**Work order**
Filter the entries down to the lines containing "dimensions", and copy those lines.

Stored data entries
···

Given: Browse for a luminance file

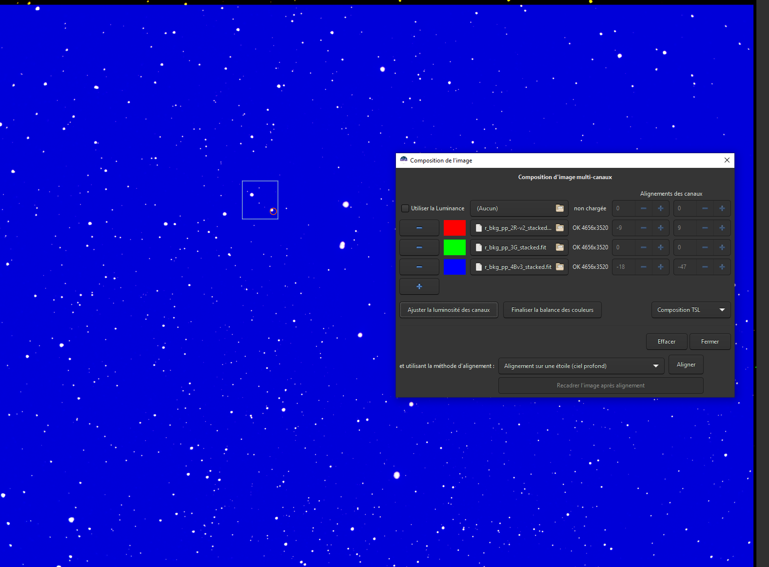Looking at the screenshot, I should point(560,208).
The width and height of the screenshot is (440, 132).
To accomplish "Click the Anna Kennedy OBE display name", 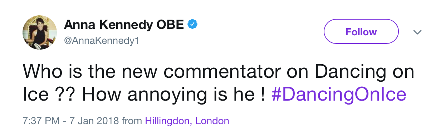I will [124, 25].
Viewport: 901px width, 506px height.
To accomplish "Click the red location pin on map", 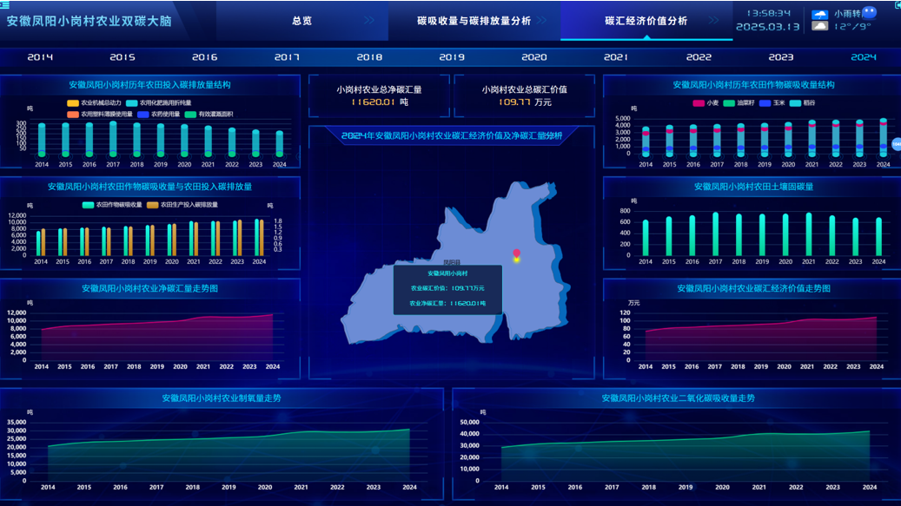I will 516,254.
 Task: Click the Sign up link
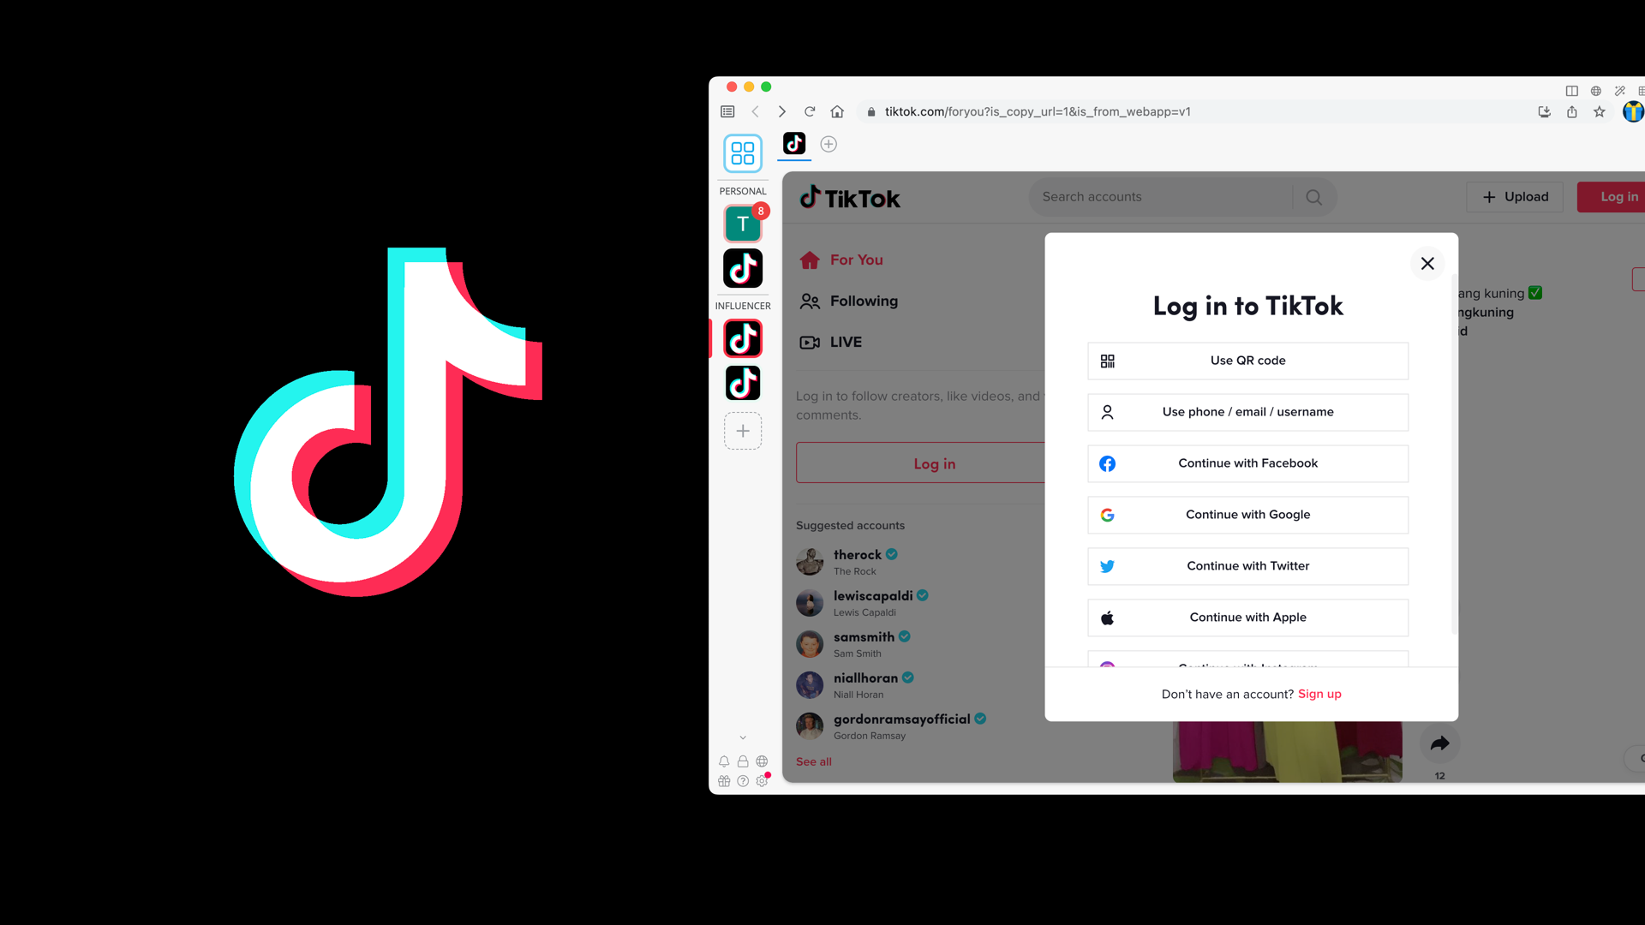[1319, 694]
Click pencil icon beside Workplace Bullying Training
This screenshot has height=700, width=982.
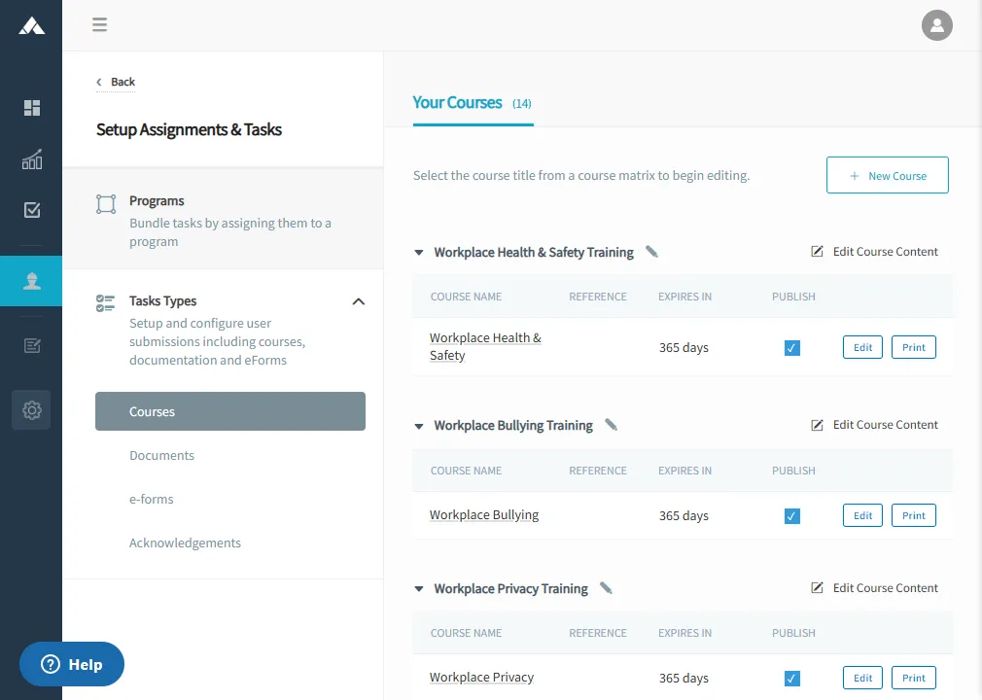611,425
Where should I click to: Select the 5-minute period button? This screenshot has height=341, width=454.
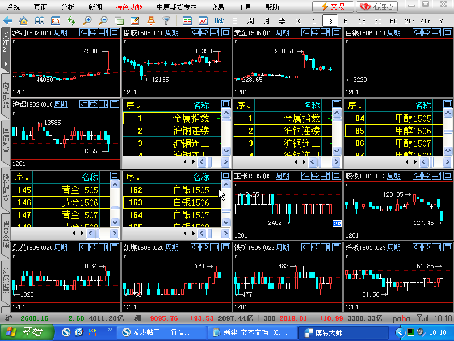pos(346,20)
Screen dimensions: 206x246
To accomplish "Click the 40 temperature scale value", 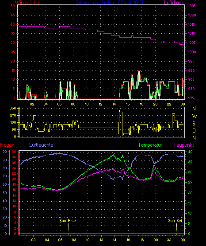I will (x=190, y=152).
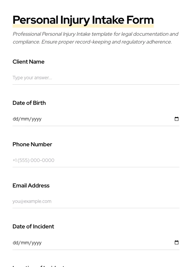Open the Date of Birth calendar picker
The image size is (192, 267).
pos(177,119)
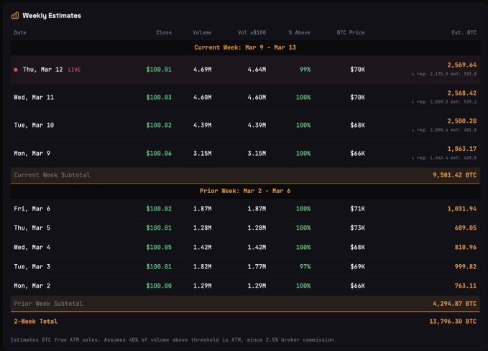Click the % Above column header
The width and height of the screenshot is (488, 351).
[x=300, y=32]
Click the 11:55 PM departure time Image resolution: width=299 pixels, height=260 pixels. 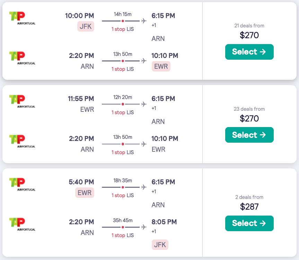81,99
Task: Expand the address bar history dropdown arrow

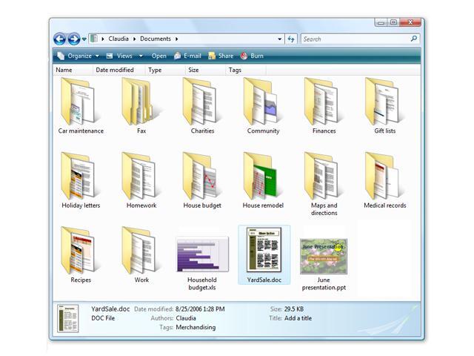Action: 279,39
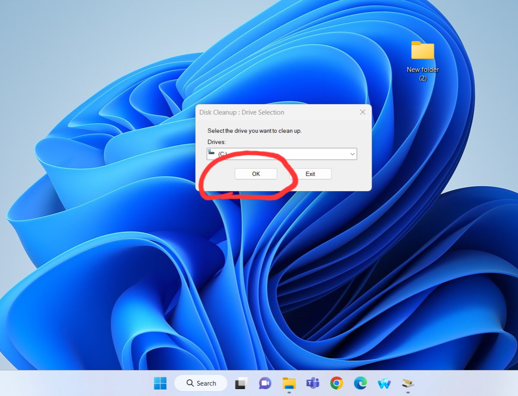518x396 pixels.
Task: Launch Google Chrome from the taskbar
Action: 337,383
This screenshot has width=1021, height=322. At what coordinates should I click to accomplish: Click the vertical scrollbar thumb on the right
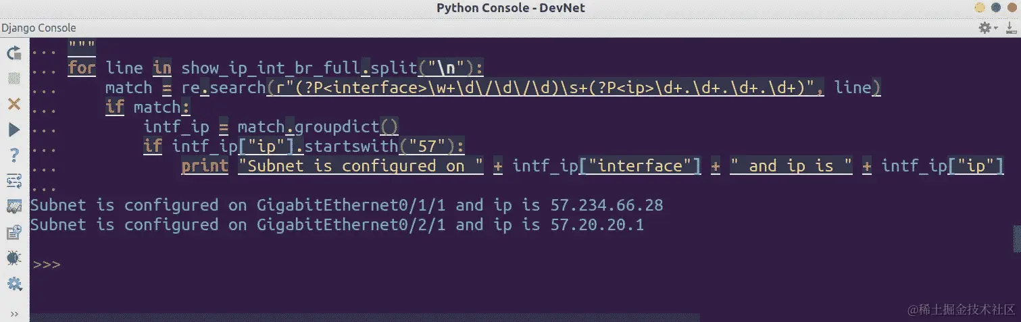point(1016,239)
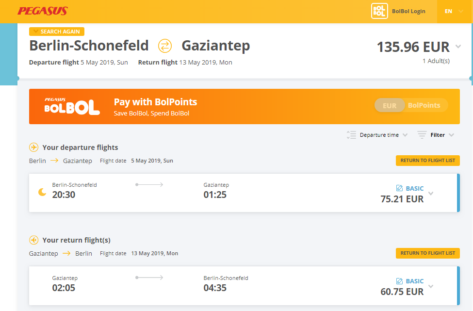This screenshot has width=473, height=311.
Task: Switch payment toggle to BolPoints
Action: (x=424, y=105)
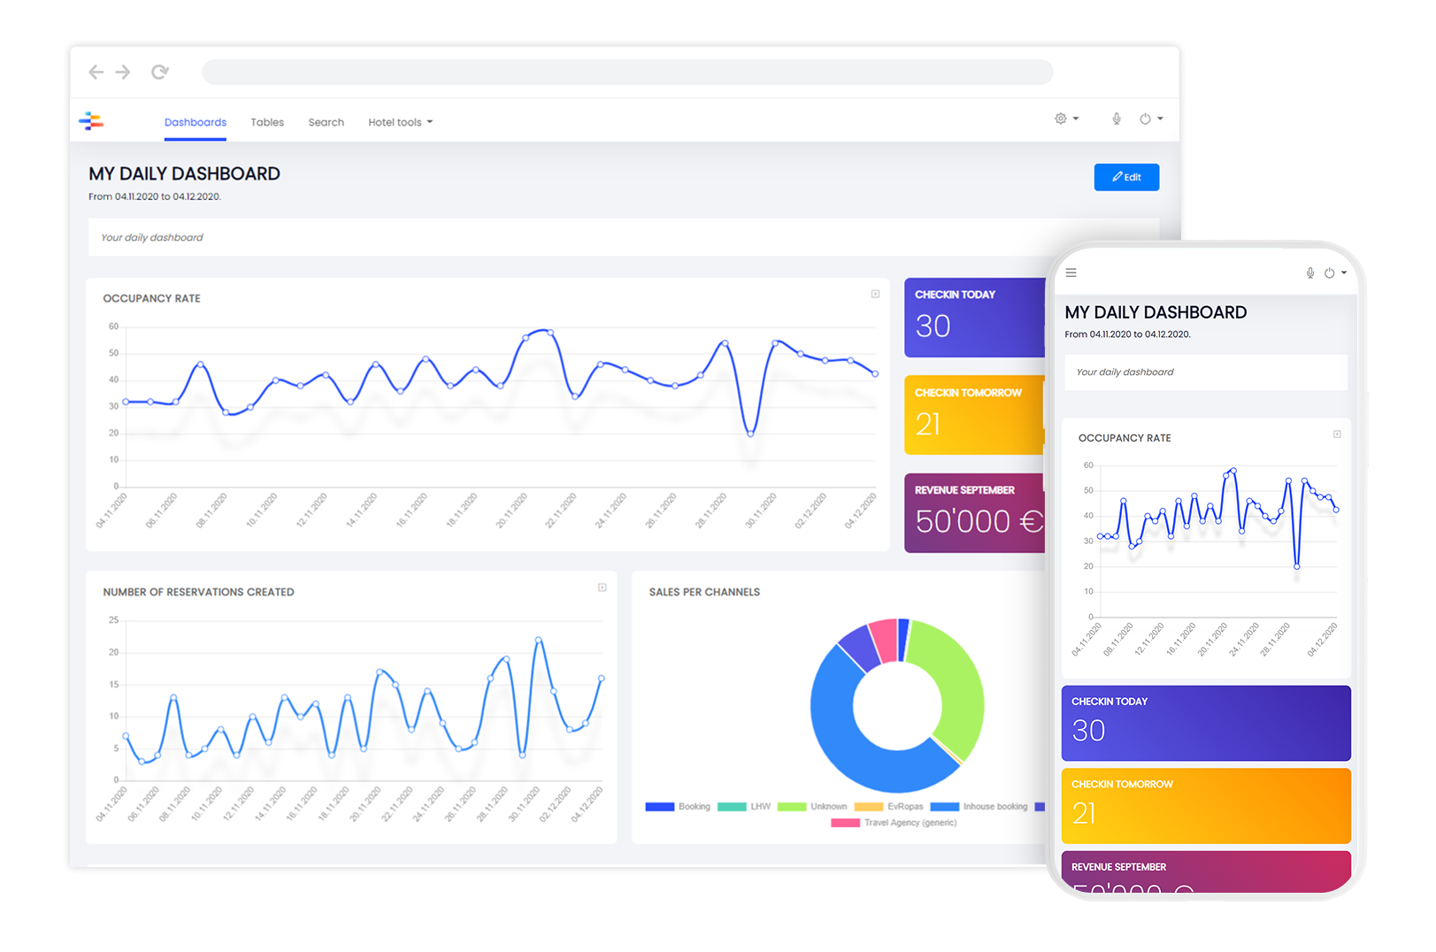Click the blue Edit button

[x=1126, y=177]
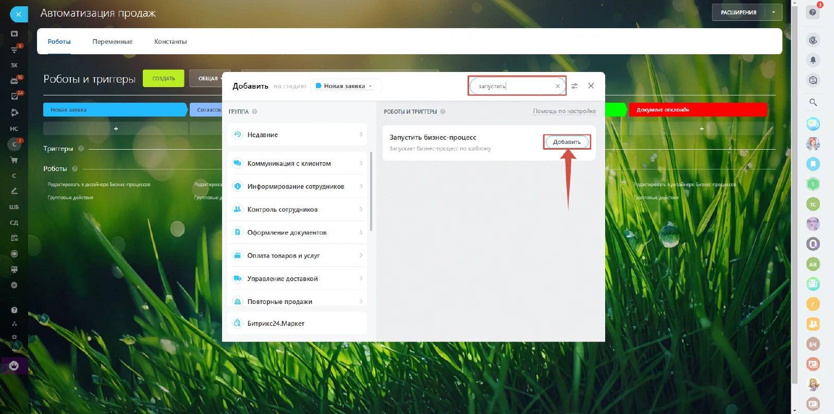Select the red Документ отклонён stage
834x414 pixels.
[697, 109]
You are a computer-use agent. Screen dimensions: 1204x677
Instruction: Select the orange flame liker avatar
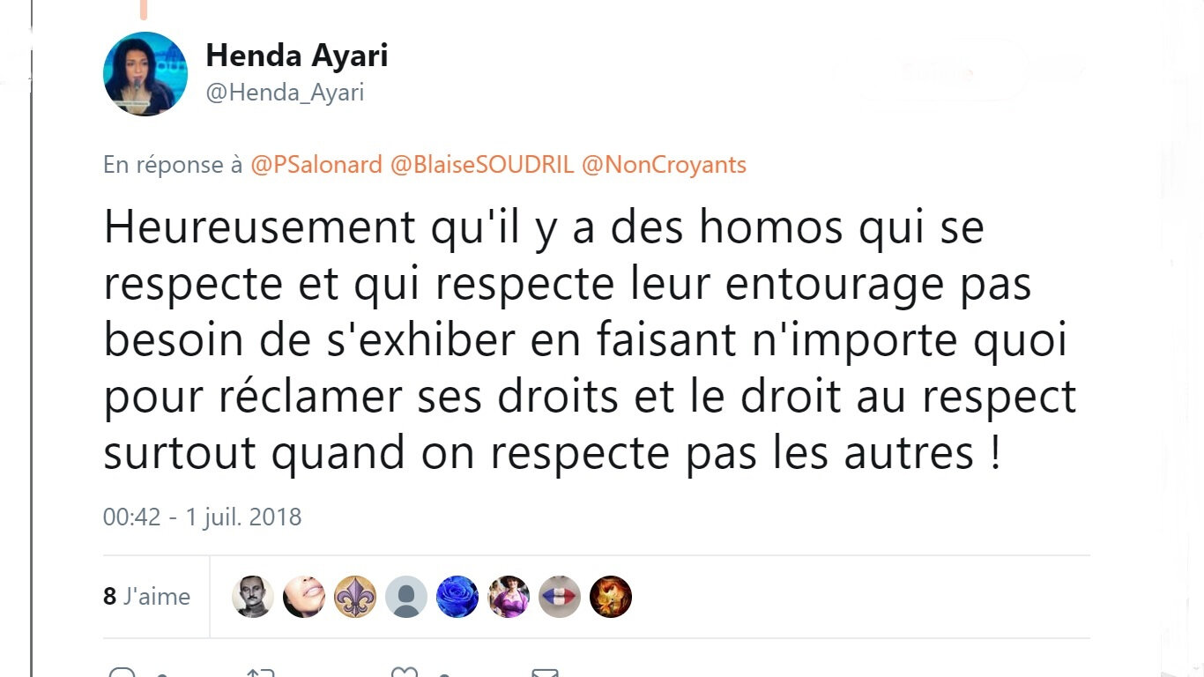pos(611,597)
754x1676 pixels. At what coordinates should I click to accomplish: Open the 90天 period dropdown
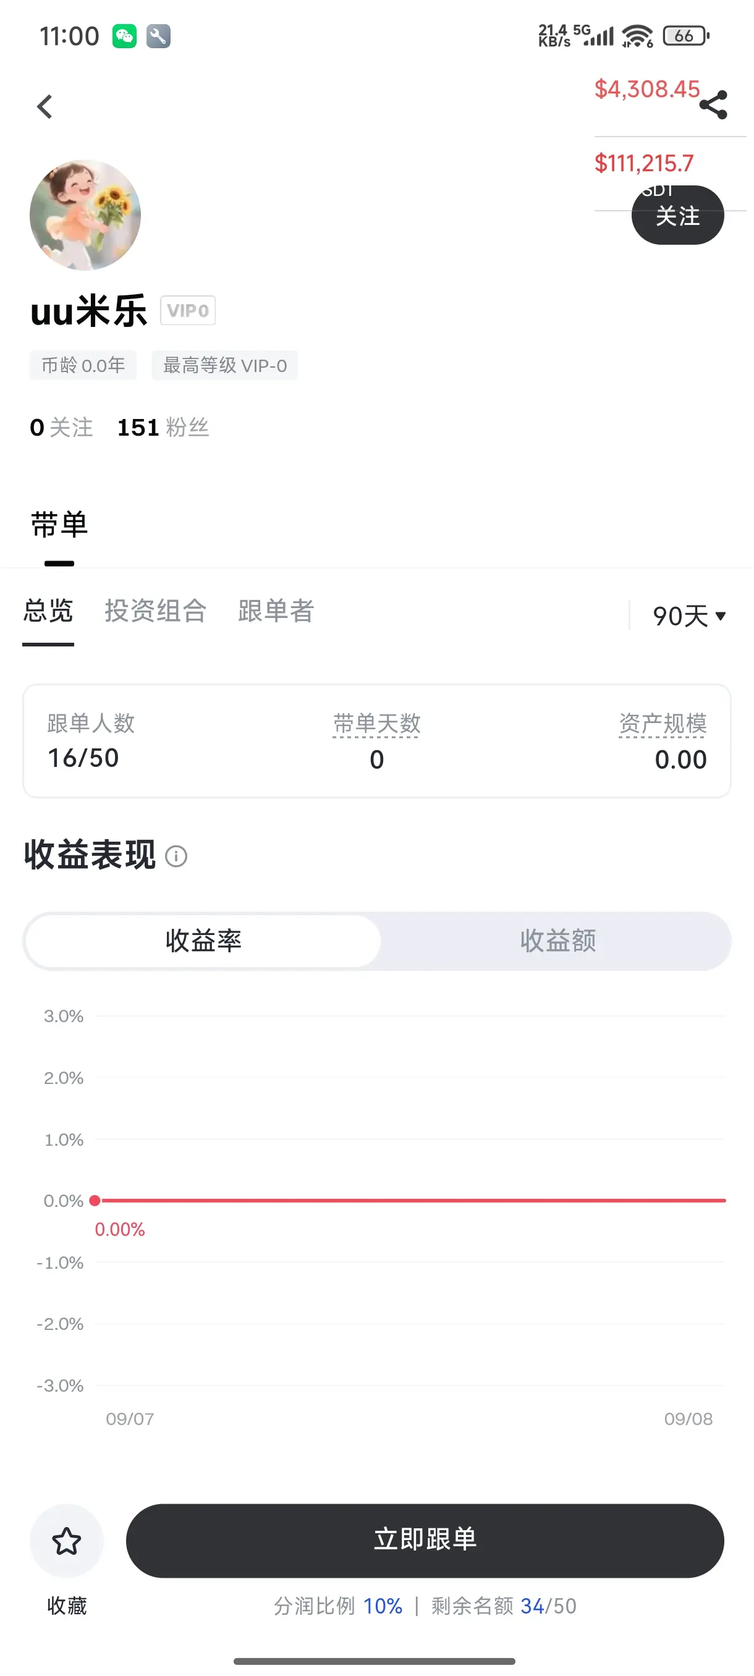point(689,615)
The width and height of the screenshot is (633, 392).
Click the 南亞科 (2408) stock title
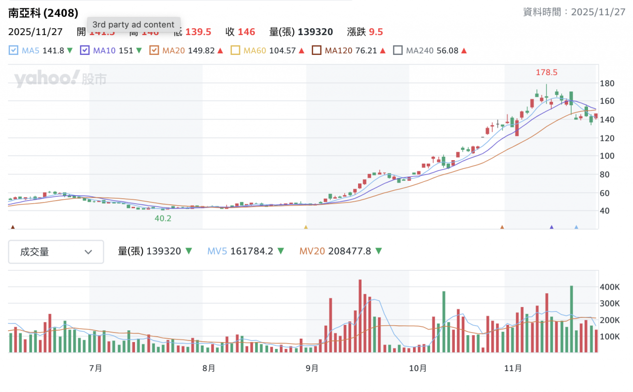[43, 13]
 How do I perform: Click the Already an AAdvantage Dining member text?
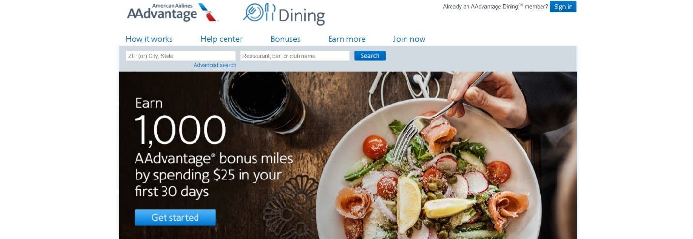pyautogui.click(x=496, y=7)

···

**Reply to the exercise**
Screen dimensions: 206x246
You are a computer-use agent. Screen dimensions: 1204x677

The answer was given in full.